Funding your initial idea, searching for an angel investor or raising capital are usually the hardest things you have to do as a startup entrepreneur.
MORE SUSTAINABLE YOUR BUSINESS IS, MORE INVESTMENTS IT WILL ATTRACT
The last session of the day was a talk by Chris Barrett , an angel investor from London who gave us a unique insight into what investors look for.
“Things that will make big changes” says Chris and adds that solving challenges are equally important. Tackling climate change, energy, transportation, plastic problem, health and pharmaceutical. Whatever you are bringing to help and solve those challenges. Having assets and intellectual property also makes your business more attractive to investors.
The initial elevator pitch is significant and having a clear idea about what you are doing and the problem you are solving.
Being SEIS / EIS investment scheme eligible startup also helps tremendously and improves your chances of getting an angel investor support. This scheme is a governments tax relief to individual investors who buy shares in your company.
Technology and innovation are attractive fields. If your startup shows signs of growth, it validates the idea, and an investor is more likely to invest in your startup and yourself as a CEO.

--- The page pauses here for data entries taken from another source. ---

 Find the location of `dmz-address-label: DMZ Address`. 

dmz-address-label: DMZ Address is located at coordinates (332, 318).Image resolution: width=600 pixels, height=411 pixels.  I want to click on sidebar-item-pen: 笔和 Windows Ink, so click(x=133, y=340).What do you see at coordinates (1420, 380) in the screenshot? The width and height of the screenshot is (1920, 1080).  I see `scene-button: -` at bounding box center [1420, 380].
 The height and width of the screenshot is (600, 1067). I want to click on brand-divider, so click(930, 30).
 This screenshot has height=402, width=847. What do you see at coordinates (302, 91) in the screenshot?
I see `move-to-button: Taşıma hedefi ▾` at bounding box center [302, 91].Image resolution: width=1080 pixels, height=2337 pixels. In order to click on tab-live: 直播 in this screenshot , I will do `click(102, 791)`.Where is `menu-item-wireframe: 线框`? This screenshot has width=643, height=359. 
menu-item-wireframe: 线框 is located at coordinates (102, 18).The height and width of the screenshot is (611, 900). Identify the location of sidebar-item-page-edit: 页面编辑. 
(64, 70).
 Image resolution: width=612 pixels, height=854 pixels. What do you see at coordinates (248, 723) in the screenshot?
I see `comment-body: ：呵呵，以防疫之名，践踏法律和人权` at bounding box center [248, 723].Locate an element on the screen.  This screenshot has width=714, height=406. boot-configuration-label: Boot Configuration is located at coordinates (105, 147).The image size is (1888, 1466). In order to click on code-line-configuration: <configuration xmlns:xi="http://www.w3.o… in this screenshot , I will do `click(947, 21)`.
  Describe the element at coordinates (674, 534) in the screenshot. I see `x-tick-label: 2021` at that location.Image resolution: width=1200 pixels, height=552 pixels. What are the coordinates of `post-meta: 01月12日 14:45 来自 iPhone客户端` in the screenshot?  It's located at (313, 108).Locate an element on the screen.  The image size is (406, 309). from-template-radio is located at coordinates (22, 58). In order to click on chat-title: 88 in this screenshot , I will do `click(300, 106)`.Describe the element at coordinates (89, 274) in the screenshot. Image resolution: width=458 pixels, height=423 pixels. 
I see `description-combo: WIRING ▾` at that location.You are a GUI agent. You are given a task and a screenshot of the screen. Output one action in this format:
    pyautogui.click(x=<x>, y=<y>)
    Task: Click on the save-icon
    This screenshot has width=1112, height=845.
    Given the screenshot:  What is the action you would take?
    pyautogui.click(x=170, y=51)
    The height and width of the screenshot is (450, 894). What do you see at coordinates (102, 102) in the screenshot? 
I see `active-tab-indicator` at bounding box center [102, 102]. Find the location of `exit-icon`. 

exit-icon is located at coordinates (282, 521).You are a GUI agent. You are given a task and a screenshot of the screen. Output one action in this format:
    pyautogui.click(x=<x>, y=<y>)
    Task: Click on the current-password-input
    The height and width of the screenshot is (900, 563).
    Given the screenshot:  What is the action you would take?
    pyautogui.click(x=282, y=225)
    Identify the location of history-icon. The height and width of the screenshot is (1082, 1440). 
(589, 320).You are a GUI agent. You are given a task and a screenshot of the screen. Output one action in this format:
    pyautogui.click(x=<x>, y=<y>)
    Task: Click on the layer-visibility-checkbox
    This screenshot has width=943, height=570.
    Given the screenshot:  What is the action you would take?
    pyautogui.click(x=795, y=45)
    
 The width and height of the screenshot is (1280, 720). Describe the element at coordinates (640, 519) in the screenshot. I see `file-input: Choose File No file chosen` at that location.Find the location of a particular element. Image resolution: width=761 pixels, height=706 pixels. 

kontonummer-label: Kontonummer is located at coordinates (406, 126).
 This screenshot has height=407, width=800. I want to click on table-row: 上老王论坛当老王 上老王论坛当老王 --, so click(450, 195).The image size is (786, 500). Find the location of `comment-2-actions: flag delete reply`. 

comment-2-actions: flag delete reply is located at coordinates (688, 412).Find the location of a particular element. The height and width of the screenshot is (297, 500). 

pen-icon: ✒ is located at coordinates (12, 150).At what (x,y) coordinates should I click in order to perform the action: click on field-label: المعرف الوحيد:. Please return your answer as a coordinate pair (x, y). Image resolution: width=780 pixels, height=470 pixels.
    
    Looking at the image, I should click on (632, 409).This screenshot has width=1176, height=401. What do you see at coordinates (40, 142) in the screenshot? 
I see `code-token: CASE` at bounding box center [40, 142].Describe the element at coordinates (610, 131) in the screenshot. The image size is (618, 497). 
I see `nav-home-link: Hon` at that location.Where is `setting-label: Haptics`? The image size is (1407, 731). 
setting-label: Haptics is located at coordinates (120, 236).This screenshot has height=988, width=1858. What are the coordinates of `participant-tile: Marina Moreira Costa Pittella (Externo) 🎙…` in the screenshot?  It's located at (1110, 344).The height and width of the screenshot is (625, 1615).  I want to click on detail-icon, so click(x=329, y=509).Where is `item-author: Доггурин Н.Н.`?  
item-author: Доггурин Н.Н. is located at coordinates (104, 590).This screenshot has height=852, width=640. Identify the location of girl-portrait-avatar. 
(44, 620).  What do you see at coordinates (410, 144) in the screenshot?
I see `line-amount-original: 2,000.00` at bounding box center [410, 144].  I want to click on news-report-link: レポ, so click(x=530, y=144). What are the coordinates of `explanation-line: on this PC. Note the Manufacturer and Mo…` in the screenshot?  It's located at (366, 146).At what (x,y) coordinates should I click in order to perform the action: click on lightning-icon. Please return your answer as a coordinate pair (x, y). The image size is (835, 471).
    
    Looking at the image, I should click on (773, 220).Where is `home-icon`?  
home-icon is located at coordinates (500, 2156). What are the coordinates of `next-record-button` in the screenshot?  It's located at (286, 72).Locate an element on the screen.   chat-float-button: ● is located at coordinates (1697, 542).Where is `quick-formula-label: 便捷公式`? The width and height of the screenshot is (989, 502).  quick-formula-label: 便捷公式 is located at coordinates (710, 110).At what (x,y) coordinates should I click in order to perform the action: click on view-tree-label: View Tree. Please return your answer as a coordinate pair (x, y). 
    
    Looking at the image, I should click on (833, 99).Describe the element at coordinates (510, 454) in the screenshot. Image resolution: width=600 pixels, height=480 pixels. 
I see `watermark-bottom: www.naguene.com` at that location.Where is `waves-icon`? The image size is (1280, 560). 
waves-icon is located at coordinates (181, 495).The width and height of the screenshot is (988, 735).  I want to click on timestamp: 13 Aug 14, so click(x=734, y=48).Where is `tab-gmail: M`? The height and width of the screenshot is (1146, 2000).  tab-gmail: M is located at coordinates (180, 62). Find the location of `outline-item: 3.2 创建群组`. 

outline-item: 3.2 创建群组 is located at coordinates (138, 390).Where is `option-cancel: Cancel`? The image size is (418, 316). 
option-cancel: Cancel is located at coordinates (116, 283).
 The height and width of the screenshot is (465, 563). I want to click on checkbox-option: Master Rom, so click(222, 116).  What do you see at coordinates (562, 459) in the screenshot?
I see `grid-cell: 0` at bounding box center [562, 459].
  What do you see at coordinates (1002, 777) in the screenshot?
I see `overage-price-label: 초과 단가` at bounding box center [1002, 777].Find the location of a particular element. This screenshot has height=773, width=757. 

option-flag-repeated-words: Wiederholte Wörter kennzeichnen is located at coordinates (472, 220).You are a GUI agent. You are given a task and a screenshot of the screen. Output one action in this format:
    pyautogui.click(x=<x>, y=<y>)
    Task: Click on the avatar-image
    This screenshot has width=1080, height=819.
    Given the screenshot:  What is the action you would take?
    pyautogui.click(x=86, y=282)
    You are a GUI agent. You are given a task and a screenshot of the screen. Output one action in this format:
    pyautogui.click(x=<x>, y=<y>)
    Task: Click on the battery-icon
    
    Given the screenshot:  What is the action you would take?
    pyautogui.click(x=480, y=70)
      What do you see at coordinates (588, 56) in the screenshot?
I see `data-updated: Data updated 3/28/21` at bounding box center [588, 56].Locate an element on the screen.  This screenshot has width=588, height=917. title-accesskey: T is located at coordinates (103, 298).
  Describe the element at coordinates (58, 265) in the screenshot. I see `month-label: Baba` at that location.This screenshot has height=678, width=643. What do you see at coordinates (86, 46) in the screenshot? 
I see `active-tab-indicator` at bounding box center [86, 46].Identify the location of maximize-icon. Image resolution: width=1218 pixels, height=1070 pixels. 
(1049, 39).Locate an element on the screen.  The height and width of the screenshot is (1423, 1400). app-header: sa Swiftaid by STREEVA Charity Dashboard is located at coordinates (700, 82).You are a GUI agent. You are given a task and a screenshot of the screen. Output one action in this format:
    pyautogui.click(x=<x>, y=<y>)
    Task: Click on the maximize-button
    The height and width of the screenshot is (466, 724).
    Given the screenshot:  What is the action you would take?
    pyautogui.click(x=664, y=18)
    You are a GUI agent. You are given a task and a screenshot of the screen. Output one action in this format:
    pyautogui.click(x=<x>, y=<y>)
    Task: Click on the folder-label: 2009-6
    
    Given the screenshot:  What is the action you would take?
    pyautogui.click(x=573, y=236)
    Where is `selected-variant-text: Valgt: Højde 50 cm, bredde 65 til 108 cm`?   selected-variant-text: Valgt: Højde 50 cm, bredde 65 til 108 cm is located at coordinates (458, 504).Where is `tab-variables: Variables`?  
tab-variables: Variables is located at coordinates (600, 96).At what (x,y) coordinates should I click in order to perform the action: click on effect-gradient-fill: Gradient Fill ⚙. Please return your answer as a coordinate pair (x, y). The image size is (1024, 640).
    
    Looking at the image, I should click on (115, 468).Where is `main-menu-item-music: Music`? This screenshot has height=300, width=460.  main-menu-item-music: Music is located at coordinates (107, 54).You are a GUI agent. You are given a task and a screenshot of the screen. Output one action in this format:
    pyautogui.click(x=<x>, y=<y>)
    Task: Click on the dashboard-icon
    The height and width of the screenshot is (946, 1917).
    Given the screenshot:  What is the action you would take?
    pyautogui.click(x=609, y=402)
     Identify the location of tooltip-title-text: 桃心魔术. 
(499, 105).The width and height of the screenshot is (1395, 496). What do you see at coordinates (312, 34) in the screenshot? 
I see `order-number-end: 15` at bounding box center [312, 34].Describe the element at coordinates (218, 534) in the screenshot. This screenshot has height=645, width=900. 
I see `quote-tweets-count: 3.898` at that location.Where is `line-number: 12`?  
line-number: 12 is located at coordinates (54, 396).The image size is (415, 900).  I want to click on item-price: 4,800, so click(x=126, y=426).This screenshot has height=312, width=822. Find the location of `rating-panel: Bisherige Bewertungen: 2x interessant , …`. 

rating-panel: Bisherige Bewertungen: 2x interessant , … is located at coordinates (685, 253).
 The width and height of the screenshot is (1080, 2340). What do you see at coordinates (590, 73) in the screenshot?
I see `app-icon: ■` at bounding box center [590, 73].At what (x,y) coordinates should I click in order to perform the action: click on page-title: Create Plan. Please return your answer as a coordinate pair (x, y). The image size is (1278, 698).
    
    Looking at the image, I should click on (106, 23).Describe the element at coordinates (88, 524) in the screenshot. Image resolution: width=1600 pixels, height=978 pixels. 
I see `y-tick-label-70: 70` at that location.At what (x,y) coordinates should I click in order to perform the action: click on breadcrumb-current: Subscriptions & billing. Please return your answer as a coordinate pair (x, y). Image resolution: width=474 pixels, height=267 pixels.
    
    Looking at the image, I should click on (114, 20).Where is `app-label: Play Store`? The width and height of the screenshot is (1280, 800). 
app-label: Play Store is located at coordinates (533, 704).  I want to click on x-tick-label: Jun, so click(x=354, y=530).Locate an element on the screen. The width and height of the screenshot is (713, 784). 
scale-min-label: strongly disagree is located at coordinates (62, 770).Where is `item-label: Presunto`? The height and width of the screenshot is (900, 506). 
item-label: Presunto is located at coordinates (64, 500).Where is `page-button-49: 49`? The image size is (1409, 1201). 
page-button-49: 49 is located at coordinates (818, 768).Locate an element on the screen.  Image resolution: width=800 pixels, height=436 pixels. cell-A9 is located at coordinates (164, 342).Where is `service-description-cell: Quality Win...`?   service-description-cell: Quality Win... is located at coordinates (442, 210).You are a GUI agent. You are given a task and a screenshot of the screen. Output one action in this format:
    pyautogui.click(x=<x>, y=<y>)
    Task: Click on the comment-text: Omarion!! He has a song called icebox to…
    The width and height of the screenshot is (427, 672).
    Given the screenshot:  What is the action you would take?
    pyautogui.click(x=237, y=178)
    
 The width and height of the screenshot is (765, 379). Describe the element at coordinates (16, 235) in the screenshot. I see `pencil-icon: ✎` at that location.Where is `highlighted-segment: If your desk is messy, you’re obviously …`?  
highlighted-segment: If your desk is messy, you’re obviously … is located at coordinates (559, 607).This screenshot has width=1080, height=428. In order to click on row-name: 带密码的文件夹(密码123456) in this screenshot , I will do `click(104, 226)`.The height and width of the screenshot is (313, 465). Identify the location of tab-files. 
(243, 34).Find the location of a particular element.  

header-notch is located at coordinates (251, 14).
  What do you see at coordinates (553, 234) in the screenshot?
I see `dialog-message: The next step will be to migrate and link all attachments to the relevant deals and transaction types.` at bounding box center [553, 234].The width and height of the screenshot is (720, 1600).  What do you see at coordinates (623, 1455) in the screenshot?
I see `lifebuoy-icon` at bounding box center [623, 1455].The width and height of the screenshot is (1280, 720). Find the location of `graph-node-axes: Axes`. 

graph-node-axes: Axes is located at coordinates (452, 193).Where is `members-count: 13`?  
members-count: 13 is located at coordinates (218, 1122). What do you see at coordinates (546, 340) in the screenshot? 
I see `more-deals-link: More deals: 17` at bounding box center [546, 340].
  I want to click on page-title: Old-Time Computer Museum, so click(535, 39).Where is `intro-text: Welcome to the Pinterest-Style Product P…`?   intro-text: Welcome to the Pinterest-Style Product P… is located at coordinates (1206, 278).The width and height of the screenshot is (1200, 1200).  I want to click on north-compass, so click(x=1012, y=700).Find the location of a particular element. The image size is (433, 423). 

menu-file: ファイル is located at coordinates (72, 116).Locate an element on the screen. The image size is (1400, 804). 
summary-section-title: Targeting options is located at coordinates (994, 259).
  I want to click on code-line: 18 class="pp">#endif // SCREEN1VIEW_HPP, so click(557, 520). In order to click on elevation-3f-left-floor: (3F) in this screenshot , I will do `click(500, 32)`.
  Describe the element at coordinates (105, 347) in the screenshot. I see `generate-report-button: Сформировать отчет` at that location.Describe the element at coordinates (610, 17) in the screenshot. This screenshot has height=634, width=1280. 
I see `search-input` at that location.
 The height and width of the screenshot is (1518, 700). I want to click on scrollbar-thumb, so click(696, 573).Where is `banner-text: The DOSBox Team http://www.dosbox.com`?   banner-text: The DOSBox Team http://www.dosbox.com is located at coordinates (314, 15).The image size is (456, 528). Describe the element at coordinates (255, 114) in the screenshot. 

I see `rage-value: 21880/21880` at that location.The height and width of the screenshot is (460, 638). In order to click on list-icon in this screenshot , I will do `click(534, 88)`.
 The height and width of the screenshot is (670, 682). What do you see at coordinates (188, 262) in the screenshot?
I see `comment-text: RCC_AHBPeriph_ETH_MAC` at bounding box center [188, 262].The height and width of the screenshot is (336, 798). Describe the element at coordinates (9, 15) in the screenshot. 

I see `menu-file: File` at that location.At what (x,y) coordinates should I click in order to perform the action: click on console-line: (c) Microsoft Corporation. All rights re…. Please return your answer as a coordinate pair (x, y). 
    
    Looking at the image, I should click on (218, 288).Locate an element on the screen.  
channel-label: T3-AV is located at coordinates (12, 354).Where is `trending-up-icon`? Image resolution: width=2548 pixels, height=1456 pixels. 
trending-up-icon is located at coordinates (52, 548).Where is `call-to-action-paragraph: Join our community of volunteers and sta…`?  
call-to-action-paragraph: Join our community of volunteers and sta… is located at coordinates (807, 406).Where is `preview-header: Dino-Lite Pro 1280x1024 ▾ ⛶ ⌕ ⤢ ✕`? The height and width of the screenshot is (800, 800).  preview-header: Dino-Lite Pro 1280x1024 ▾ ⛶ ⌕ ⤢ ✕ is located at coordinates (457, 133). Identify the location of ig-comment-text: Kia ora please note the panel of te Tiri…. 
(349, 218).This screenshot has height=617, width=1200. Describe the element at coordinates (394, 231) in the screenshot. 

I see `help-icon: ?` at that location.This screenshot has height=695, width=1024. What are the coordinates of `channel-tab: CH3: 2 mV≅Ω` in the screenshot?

London startup scene is growing fast. The year 2020 marked the end of 3 years of political uncertainty and also the end of the decade. There is a lot to look for; next decade is going to be exciting times for startups and technology companies, especially those in London. There is a sense of excitement, opportunity and indeed, a new generation of entrepreneurs and startups.
London is the third-largest tech hub in the world, and leading startup hub in Europe is known for its vibrant community, a high concentration of capital and a massive concentration of international talent.